The EDGE cluster at Iowa State is led by Leslie Hogben, professor of mathematics and diversity director in the mathematics department.
“I joined the ISU Mathematics Department in 1978 and the entire time I have been here the department has had a culture that is supportive of women and of faculty with family needs,” Hogben said.
This year, the EDGE cluster at Iowa State partnered with Mathematicians of Color Alliance (MOCA) to host the Joint EDGE MOCA Speaker Series (JEMSS). The series is supported through a grant for women in diversity from Iowa State. Six speakers, all women and some also from other underrepresented groups, were invited to share their experiences and research in mathematics. Three of the speakers visited this fall and three more will visit in the spring semester.
“Seeing someone who made it through, has the job we want and who is like us — it’s very empowering to remind ourselves of what the goal is,” Reinhart said.
It is helpful for all those in the department to hear more from other women in the field of mathematics. It also gives women, who make up 30% of the department’s graduate students, and specifically groups like EDGE and MOCA, extra visibility in the department.
“[EDGE] makes the women in the department feel very visible,” Reinhart said. “I have all those people to talk to.”
The EDGE cluster at Iowa State has also reached out to the undergraduate women in mathematics. They hosted a dinner to connect to undergraduate students and talk to them about graduate school and Research Experiences for Undergraduates (REUs). Many of the EDGE members are also involved in starting a chapter on campus of the Association for Women in Mathematics (AWM) which is open to both graduates and undergraduate students, and also to men who want to support their fellow women mathematicians.

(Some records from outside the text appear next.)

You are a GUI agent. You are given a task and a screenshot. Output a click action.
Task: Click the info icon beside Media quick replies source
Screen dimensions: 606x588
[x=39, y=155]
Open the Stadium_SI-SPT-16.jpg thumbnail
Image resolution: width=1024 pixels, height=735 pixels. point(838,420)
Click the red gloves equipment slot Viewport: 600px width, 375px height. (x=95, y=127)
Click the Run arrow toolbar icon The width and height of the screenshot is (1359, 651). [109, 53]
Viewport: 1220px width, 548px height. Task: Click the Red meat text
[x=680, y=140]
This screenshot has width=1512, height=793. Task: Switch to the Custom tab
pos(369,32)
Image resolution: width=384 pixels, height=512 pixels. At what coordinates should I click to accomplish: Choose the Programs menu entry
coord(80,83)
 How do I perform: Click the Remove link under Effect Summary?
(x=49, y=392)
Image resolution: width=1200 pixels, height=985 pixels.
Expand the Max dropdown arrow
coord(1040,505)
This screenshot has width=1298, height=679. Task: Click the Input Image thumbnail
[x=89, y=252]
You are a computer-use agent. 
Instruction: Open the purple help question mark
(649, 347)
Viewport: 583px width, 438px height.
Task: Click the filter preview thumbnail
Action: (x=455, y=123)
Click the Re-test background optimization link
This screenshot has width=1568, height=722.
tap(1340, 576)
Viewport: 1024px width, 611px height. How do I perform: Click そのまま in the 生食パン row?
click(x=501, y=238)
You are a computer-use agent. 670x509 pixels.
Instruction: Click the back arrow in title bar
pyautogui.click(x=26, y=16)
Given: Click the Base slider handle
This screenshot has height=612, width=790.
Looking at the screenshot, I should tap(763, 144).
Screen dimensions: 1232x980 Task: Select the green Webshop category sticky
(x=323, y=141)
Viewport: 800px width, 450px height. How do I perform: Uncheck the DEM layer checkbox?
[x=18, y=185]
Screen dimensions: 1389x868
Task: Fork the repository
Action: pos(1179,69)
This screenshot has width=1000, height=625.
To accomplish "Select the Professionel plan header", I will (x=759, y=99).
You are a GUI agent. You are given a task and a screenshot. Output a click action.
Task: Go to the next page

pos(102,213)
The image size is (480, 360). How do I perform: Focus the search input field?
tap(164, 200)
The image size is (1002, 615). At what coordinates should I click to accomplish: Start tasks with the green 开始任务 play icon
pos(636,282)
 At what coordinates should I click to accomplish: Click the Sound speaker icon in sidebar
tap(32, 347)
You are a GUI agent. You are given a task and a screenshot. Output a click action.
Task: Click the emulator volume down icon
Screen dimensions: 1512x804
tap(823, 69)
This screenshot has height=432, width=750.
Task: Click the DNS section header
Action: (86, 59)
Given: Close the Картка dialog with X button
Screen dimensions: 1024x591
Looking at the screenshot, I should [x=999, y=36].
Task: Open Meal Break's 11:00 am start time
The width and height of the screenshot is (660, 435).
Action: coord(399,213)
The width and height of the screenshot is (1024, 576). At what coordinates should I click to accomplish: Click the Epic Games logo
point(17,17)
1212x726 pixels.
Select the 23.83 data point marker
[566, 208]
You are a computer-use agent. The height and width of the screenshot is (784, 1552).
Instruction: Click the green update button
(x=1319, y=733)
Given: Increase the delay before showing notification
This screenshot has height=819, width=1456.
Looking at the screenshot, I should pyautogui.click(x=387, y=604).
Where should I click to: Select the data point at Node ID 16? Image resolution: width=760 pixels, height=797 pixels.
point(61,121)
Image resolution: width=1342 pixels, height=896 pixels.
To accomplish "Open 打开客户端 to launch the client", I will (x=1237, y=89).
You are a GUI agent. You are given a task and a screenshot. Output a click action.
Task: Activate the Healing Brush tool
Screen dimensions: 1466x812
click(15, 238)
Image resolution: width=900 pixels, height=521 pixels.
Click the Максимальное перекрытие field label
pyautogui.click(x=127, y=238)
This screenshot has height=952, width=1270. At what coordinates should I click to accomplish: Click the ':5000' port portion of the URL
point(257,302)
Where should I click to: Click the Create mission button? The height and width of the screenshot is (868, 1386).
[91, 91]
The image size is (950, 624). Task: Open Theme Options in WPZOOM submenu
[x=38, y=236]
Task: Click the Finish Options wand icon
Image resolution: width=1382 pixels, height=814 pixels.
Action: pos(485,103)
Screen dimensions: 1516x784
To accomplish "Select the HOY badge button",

“We’ve had some male graduate students that are really excited about being involved and being able to support women mathematicians,” said Mary O’Driscoll, a graduate student in mathematics involved in both EDGE and the formation of the AWM chapter.
Plans for the chapter include mentoring and connecting undergraduate students to current graduate students.
“This will be a very comfortable setting where we can build these kinds of relationships to hopefully inspire undergrads to pursue grad school and higher mathematics,” O’Driscoll said.